Stored items:
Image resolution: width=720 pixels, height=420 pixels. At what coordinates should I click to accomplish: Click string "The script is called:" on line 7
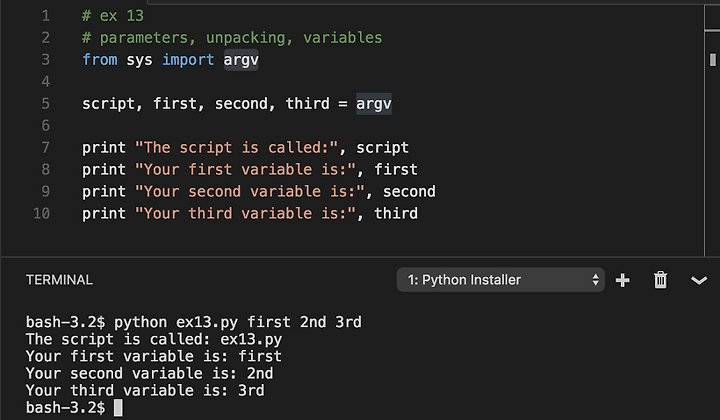236,147
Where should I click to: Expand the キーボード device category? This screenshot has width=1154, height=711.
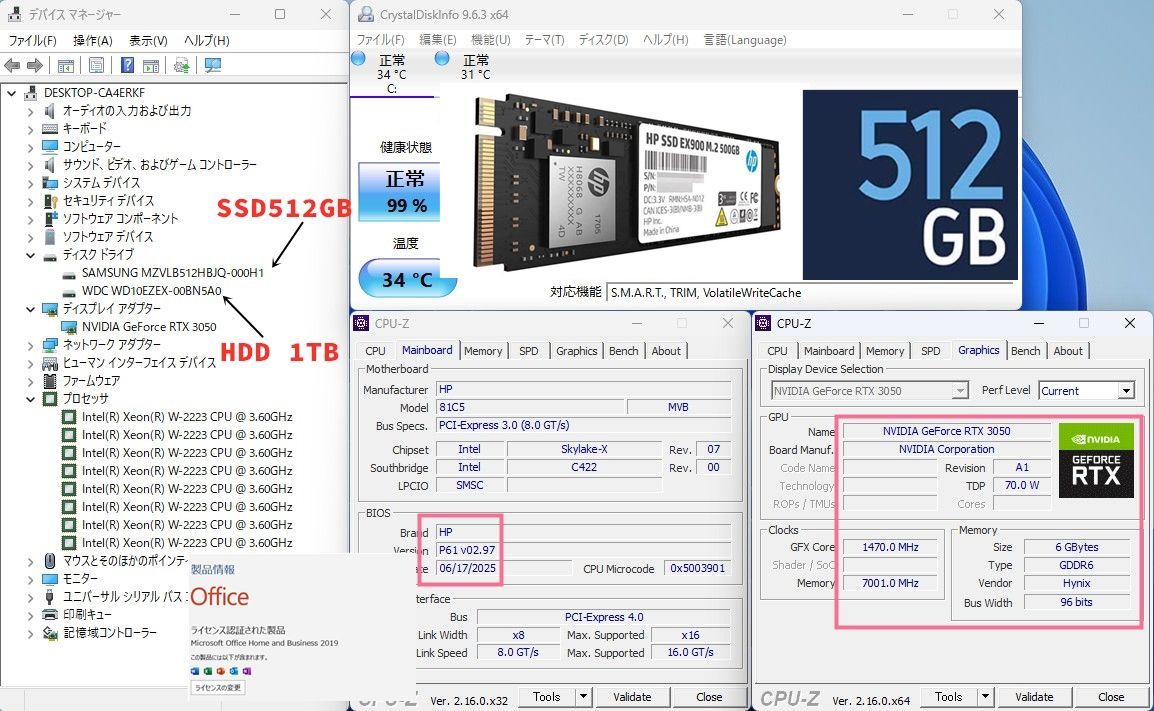point(30,129)
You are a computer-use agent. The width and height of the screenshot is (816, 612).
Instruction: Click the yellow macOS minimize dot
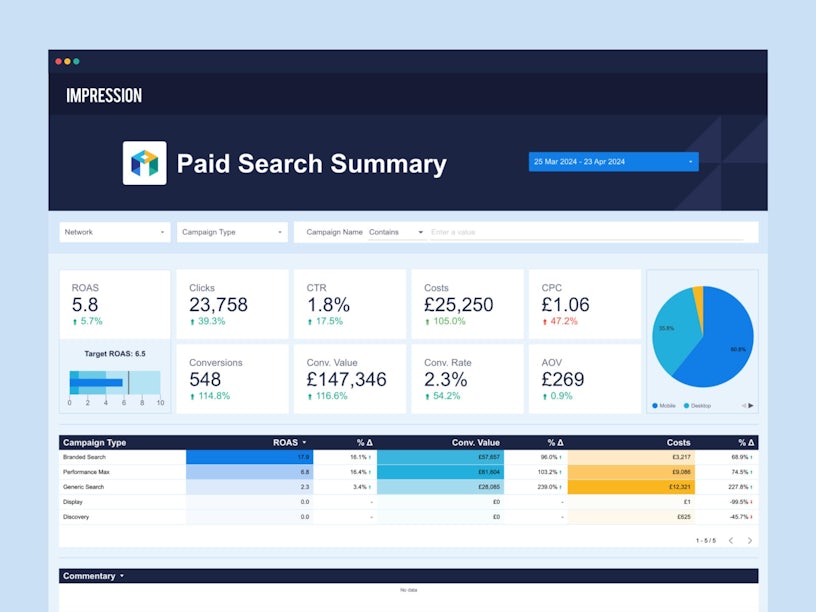67,61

TASK OBJECTIVE —
The reply should reproduce every entry above word for word and contain no pictures.

RESULT FOR THIS TASK —
Image resolution: width=720 pixels, height=420 pixels. At what coordinates should I click to accomplish: Click string "The script is called:" on line 7
236,147
Where should I click to: Expand the キーボード device category? This screenshot has width=1154, height=711.
point(30,129)
You are a computer-use agent. The width and height of the screenshot is (816, 612).
Instruction: Click the yellow macOS minimize dot
67,61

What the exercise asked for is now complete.